Our small group had a game night and it was a blast. It is a joy to have such an amazing group of people as friends and to do ministry with. It is also really good to just play together every now and again.
But it was something that happened during one of our games that launched me into thinking about what people in the church hear, what they own, and why it matters.
It was Bible Taboo. Yes, the game Taboo (the buzzer had a dead battery) with biblical words. There really isn't anything sanctified about the game, you still try to get your team to guess a word by any means necessary without using the list of other words on the card.
The word on the card was "family." I quickly thought to myself... church values! Reservoir has for the last year or so communicated our key values as "Jesus. Family. Renewal." We are a people rescued by Jesus. Formed into family. For the renewal of others and all things. Pretty amazing, right?!

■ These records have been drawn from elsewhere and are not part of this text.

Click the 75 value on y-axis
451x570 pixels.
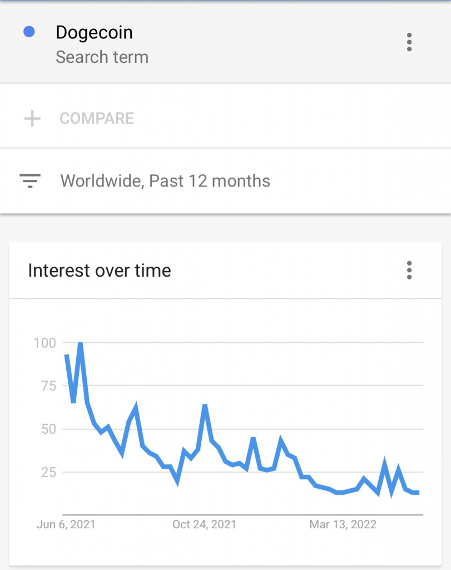(48, 386)
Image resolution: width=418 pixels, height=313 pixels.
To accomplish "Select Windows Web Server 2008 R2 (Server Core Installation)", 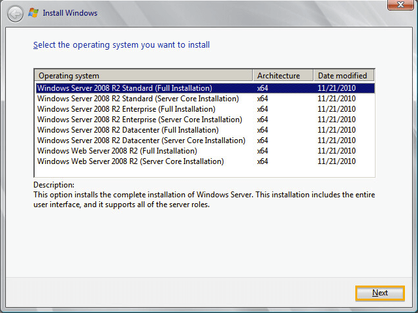I will click(131, 161).

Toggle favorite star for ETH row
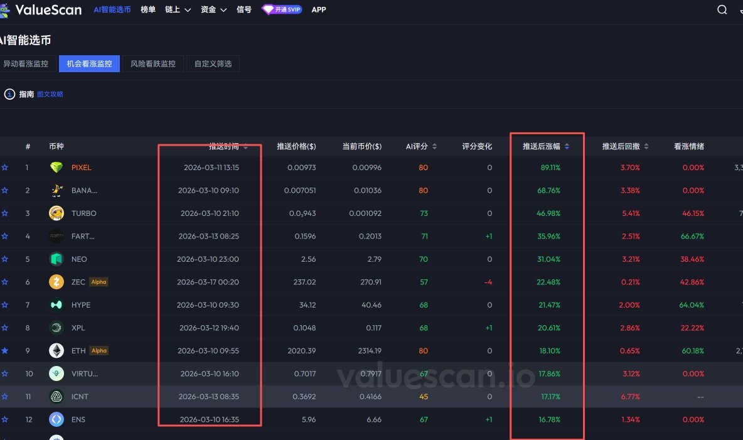pyautogui.click(x=5, y=351)
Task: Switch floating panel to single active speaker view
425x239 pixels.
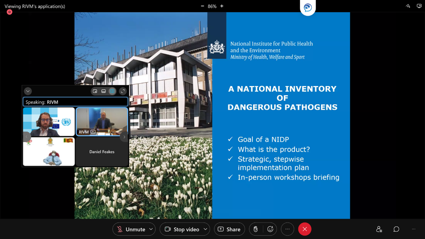Action: tap(95, 91)
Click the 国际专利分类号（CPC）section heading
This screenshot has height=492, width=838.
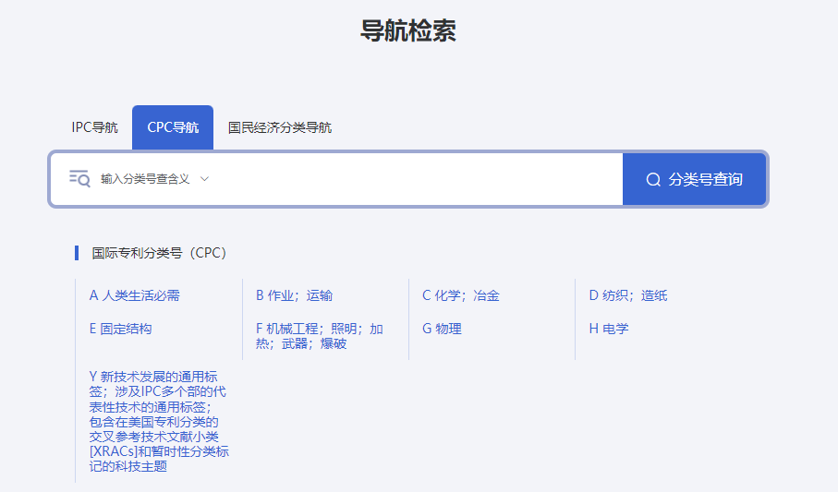coord(159,253)
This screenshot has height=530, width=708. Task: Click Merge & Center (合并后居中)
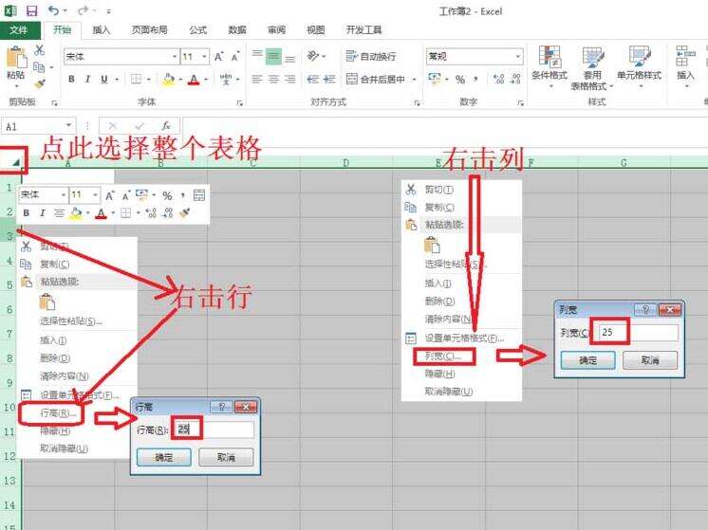[376, 80]
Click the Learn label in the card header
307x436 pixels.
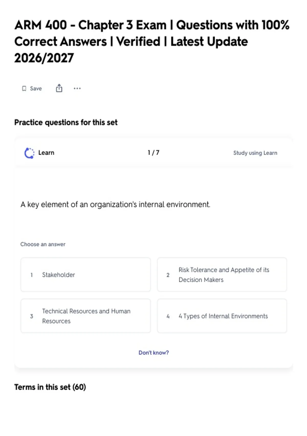(x=46, y=153)
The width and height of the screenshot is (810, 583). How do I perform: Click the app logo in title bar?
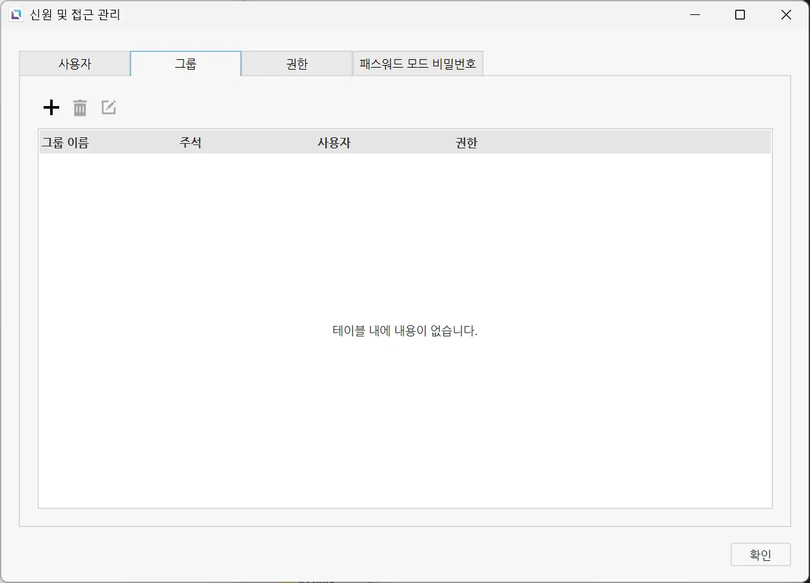tap(16, 14)
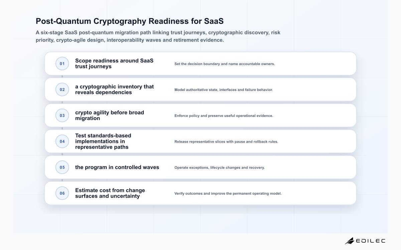Click the 'Post-Quantum Cryptography Readiness for SaaS' title
The image size is (401, 250).
click(x=130, y=21)
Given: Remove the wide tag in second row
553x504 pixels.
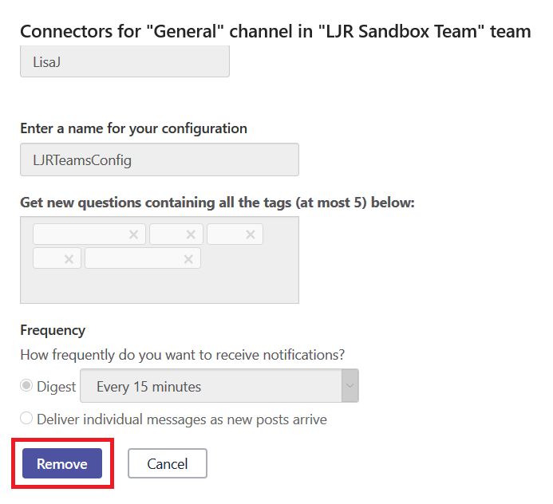Looking at the screenshot, I should click(x=188, y=259).
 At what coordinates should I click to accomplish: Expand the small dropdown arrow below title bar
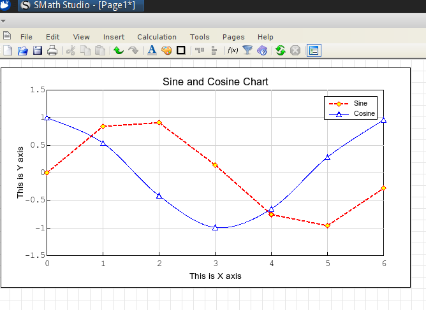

So that's what I go with. "What are Reservoir's values?" Nothing. "Okay, the first one is Jesus..." "The third is renewal, what the middle one?" "Okay, we are formed into ______." There were responses but none of them were family when "TIME" was called.
Yikes. This is the pastor's small group! What does this say about how badly I am communicating our values?
Now our small group has a new inside joke, they don't know our tag lines. For good measure, I texted a couple of pictures of our logo and branding that recites our values. Now they can memorize them!
Note to self, think of better ways of communication and ownership of our shared mission!
When a couple of the guys from the small group showed up to Bible study this morning we had to recount the episode to another chap who also could not answer the same question.
As we continued to talk I was saying something about the importance of spiritual formation paired with Sunday mornings but also apart from it. Mentioning that our people may not remember what they hear on Sunday but might remember what they see Monday through Saturday. To that Dave responded, "wait a minute, there is plenty that you say on Sunday that we remember, as I always joke, you only have one sermon. It's a good thing."
Hearing this I thought of my dismay as the knowledge in contrast with vital things being communicated. The values are expressed they might just be recalled in different language.
In response to Dave, I said, "Okay then, what do I want all of you to smell like?" Almost in unison, the three guys at the table answered "Jesus!"
So they do listen!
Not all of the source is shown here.